__Stated goal__:
Swap "screenshot" for "screen capture" everywhere in the records below, changing nothing else.

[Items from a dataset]
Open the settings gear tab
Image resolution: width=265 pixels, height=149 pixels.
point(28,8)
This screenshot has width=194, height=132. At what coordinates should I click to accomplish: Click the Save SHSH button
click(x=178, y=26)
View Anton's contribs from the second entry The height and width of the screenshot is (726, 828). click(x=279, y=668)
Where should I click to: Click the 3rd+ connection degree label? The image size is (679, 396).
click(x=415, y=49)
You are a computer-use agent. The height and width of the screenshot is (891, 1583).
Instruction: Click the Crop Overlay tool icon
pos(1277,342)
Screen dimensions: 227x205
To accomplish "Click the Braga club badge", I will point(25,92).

__Answer__:
Open the settings gear tab
Image resolution: width=265 pixels, height=149 pixels.
point(28,8)
This screen capture has width=194, height=132. At what coordinates should I click to accomplish: Click the Save SHSH button
click(x=178, y=26)
View Anton's contribs from the second entry The height and width of the screen capture is (726, 828). click(x=279, y=668)
Where should I click to: Click the 3rd+ connection degree label? The image size is (679, 396).
click(x=415, y=49)
You are a computer-use agent. The height and width of the screen capture is (891, 1583).
Instruction: Click the Crop Overlay tool icon
pos(1277,342)
Screen dimensions: 227x205
To accomplish "Click the Braga club badge", I will point(25,92).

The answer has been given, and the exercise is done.